## YOUR GOAL:
Set the records down again. Match every line exactly.

## DATASET RECORDS:
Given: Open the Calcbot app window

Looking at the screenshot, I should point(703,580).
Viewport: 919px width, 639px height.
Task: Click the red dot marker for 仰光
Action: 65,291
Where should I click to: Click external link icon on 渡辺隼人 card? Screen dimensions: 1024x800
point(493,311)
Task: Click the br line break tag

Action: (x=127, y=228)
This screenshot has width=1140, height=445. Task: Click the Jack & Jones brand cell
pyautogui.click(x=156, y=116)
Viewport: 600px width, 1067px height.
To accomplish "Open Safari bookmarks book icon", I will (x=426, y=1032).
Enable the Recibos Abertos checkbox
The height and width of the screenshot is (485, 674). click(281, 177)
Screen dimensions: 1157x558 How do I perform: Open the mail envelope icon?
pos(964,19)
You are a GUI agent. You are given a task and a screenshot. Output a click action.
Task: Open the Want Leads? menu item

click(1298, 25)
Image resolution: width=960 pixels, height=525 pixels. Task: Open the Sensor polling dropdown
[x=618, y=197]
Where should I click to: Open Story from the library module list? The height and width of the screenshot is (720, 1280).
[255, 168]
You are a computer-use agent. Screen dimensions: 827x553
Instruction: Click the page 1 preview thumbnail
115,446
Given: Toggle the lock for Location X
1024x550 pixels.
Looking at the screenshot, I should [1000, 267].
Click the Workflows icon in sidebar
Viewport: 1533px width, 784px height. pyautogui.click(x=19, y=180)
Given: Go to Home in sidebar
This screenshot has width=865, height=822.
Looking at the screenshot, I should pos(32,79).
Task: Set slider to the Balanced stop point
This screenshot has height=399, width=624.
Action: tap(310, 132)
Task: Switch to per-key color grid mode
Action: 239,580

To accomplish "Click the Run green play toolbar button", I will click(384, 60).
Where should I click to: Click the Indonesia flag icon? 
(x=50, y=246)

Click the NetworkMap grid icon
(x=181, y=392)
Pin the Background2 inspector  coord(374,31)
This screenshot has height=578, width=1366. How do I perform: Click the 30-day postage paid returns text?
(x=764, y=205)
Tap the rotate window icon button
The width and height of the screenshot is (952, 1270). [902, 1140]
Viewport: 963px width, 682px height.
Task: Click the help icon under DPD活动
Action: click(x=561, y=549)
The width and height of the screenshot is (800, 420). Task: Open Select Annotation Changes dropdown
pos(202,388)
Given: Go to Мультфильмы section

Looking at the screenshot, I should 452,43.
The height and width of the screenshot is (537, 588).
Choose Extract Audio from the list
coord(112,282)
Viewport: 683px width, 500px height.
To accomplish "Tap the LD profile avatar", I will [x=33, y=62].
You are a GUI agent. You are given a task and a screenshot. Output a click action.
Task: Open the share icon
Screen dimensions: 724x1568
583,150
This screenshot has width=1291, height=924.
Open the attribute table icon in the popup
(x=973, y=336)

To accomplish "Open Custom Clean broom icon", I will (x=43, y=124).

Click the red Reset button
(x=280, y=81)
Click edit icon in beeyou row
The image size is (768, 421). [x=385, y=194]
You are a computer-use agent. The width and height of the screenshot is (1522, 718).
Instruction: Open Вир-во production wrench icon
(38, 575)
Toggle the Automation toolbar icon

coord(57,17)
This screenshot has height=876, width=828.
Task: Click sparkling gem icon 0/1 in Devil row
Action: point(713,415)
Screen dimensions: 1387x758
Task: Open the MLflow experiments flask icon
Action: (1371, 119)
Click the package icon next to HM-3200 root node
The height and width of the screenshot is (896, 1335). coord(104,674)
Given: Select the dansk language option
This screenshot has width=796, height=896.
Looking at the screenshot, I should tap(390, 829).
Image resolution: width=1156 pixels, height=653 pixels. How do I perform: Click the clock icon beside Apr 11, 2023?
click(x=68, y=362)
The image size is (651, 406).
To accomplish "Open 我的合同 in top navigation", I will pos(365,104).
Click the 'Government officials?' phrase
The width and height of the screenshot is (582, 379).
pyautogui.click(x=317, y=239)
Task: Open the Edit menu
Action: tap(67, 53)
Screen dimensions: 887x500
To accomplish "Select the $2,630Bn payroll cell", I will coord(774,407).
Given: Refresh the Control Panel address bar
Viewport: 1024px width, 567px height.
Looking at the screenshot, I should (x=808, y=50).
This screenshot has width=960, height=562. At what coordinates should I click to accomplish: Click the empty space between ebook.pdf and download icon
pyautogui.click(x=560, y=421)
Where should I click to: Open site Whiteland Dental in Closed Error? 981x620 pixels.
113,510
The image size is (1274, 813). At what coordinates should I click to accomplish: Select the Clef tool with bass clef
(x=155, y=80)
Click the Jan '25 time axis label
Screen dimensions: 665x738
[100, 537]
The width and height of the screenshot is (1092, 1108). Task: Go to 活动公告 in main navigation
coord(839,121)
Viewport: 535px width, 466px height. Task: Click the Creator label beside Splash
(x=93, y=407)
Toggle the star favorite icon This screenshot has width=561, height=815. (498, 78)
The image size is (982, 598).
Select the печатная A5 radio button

## ANSWER AREA:
Given: Open the Calcbot app window

Looking at the screenshot, I should point(703,580).
Viewport: 919px width, 639px height.
Task: Click the red dot marker for 仰光
Action: 65,291
Where should I click to: Click external link icon on 渡辺隼人 card? Screen dimensions: 1024x800
point(493,311)
Task: Click the br line break tag

Action: (x=127, y=228)
This screenshot has width=1140, height=445. Task: Click the Jack & Jones brand cell
pyautogui.click(x=156, y=116)
Viewport: 600px width, 1067px height.
To accomplish "Open Safari bookmarks book icon", I will (x=426, y=1032).
Enable the Recibos Abertos checkbox
The height and width of the screenshot is (485, 674). click(281, 177)
Screen dimensions: 1157x558 How do I perform: Open the mail envelope icon?
pos(964,19)
You are a GUI agent. You are given a task and a screenshot. Output a click action.
Task: Open the Want Leads? menu item

click(1298, 25)
Image resolution: width=960 pixels, height=525 pixels. Task: Open the Sensor polling dropdown
[x=618, y=197]
Where should I click to: Open Story from the library module list? The height and width of the screenshot is (720, 1280).
[255, 168]
You are a computer-use agent. Screen dimensions: 827x553
Instruction: Click the page 1 preview thumbnail
115,446
Given: Toggle the lock for Location X
1024x550 pixels.
Looking at the screenshot, I should [1000, 267].
Click the Workflows icon in sidebar
Viewport: 1533px width, 784px height. pyautogui.click(x=19, y=180)
Given: Go to Home in sidebar
This screenshot has width=865, height=822.
Looking at the screenshot, I should pos(32,79).
Task: Set slider to the Balanced stop point
This screenshot has height=399, width=624.
Action: tap(310, 132)
Task: Switch to per-key color grid mode
Action: 239,580

To accomplish "Click the Run green play toolbar button", I will click(384, 60).
Where should I click to: Click the Indonesia flag icon? 
(x=50, y=246)

Click the NetworkMap grid icon
(x=181, y=392)
Pin the Background2 inspector  coord(374,31)
This screenshot has height=578, width=1366. How do I perform: Click the 30-day postage paid returns text?
(x=764, y=205)
Tap the rotate window icon button
The width and height of the screenshot is (952, 1270). [902, 1140]
Viewport: 963px width, 682px height.
Task: Click the help icon under DPD活动
Action: click(x=561, y=549)
The width and height of the screenshot is (800, 420). Task: Open Select Annotation Changes dropdown
pos(202,388)
Given: Go to Мультфильмы section

Looking at the screenshot, I should 452,43.
The height and width of the screenshot is (537, 588).
Choose Extract Audio from the list
coord(112,282)
Viewport: 683px width, 500px height.
To accomplish "Tap the LD profile avatar", I will [x=33, y=62].
You are a GUI agent. You are given a task and a screenshot. Output a click action.
Task: Open the share icon
Screen dimensions: 724x1568
583,150
This screenshot has width=1291, height=924.
Open the attribute table icon in the popup
(x=973, y=336)

To accomplish "Open Custom Clean broom icon", I will (x=43, y=124).

Click the red Reset button
(x=280, y=81)
Click edit icon in beeyou row
The image size is (768, 421). [x=385, y=194]
You are a computer-use agent. The width and height of the screenshot is (1522, 718).
Instruction: Open Вир-во production wrench icon
(38, 575)
Toggle the Automation toolbar icon

coord(57,17)
This screenshot has height=876, width=828.
Task: Click sparkling gem icon 0/1 in Devil row
Action: point(713,415)
Screen dimensions: 1387x758
Task: Open the MLflow experiments flask icon
Action: (1371, 119)
Click the package icon next to HM-3200 root node
The height and width of the screenshot is (896, 1335). coord(104,674)
Given: Select the dansk language option
This screenshot has width=796, height=896.
Looking at the screenshot, I should tap(390, 829).
Image resolution: width=1156 pixels, height=653 pixels. How do I perform: Click the clock icon beside Apr 11, 2023?
click(x=68, y=362)
The image size is (651, 406).
To accomplish "Open 我的合同 in top navigation", I will pos(365,104).
Click the 'Government officials?' phrase
The width and height of the screenshot is (582, 379).
pyautogui.click(x=317, y=239)
Task: Open the Edit menu
Action: tap(67, 53)
Screen dimensions: 887x500
To accomplish "Select the $2,630Bn payroll cell", I will coord(774,407).
Given: Refresh the Control Panel address bar
Viewport: 1024px width, 567px height.
Looking at the screenshot, I should (x=808, y=50).
This screenshot has width=960, height=562. At what coordinates should I click to accomplish: Click the empty space between ebook.pdf and download icon
pyautogui.click(x=560, y=421)
Where should I click to: Open site Whiteland Dental in Closed Error? 981x620 pixels.
113,510
The image size is (1274, 813). At what coordinates should I click to accomplish: Select the Clef tool with bass clef
(x=155, y=80)
Click the Jan '25 time axis label
Screen dimensions: 665x738
[100, 537]
The width and height of the screenshot is (1092, 1108). Task: Go to 活动公告 in main navigation
coord(839,121)
Viewport: 535px width, 466px height. Task: Click the Creator label beside Splash
(x=93, y=407)
Toggle the star favorite icon This screenshot has width=561, height=815. (498, 78)
The image size is (982, 598).
Select the печатная A5 radio button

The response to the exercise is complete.